Peter Yang was napping on a tour bus in Alaska, when his wife gave him a nudge. “Hey, you oughta hear this,” she told him. They were on an eight-hour ride to Denali National Park and their guide was mid-spiel, describing the remarkable growth rate of deer antlers, a type of regenerative bone.
Yang, PhD, an orthopedic researcher at Stanford, perked up. “I remember him saying that deer antlers can grow at 2 centimeters per day in the peak growth period,” Yang recalled. “And it made me think — what’s driving that on a molecular level? Perhaps even more intriguingly, could that type of speedy bone growth be applied to bone therapies in humans?”
Now, Yang has discovered two particular genes that seem to drive bone cell proliferation and mineralization, both crucial to quick bone growth.
As explained in our release:
The genes Yang and his collaborators identified are uhrf1, which supports rapid bone cell proliferation, and s100a10, which supports rapid mineralization, or the hardening of bone tissue. Together, the genes work in a one-two punch fashion, with uhrf1 spurring bone cell generation and s100a10 working to cement the bone’s structural matrix
What lends even more transformative potential to Yang’s research is that both uhrf1 and s100a10 are linked to bone development in humans.
A paper detailing the researchers’ findings was published online in the Journal of Stem Cell Research & Therapy.

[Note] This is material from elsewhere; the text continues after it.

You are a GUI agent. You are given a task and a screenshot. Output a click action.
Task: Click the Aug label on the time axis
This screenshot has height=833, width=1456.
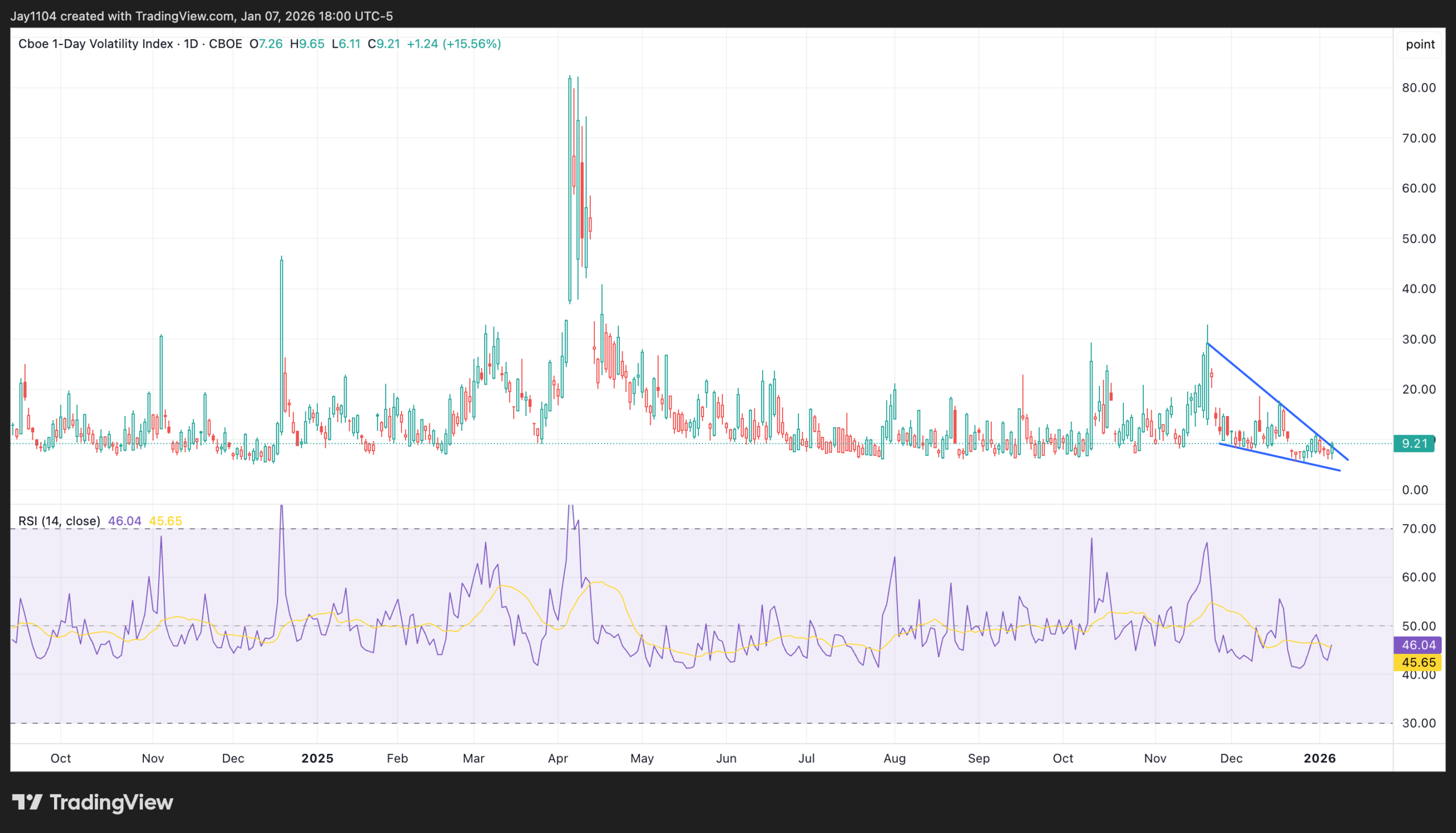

Yang is the senior author.
To analyze the genetics of antler growth, Yang and his lab collected bone stem cell samples from a deer farm in California. During early growth, antlers are soft, like the cartilage of your ears, so swiping a few samples is easy for scientists, and harmless for the deer.
Back in the lab, the scientists used a variety of techniques to decipher the genetics behind antler growth, including analyses of RNA, a molecule that help carry out specific gene instructions, and gene ‘knock-down’ and ‘over-expression’ studies, which hinder gene function or rev it up, respectively.
… In mouse cells, Yang saw that when the uhrf1 gene was decommissioned, the bone tissue could still grow, just not as quickly; only when uhrf1 was fully functional did the scientists see the rapid cell proliferation characteristic of antler growth. Likewise, when s100a10 was overexpressed, calcium deposits increased and the engineered cells more rapidly mineralized.
Moving forward Yang and his lab plan to confirm the two genes’ roles in bone growth in other deer species, as well as test how these genes function in human cell lines.